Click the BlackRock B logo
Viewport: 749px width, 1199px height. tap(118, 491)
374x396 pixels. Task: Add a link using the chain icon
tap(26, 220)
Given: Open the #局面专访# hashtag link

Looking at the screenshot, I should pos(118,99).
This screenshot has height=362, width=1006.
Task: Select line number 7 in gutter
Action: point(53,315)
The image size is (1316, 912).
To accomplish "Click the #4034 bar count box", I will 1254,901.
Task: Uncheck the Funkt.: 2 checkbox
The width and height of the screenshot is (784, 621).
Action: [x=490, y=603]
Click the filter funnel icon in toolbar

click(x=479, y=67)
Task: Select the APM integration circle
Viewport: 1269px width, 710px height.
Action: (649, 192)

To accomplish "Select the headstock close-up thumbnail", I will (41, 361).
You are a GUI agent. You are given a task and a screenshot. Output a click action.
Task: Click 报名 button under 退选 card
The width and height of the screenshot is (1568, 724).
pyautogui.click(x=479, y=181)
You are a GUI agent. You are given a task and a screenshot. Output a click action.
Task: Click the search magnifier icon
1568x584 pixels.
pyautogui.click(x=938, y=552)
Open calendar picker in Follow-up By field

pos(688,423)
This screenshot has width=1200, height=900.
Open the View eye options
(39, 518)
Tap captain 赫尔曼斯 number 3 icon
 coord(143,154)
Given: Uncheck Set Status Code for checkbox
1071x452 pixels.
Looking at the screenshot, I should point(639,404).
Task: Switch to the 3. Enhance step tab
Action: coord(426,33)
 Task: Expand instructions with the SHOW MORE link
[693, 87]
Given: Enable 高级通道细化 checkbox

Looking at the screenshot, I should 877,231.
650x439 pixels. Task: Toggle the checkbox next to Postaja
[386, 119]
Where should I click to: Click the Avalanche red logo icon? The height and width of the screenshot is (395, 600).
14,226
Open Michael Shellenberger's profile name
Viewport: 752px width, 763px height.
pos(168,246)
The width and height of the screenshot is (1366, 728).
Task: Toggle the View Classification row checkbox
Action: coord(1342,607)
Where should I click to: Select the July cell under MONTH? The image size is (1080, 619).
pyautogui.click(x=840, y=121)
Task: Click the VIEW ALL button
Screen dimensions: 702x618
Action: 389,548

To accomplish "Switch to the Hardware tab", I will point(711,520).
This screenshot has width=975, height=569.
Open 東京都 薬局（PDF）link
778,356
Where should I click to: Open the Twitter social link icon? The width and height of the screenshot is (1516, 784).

———

All lines of the data above that include the word "button" must be shown.

_Finished task:_
Task: Click 报名 button under 退选 card
Task: Click the VIEW ALL button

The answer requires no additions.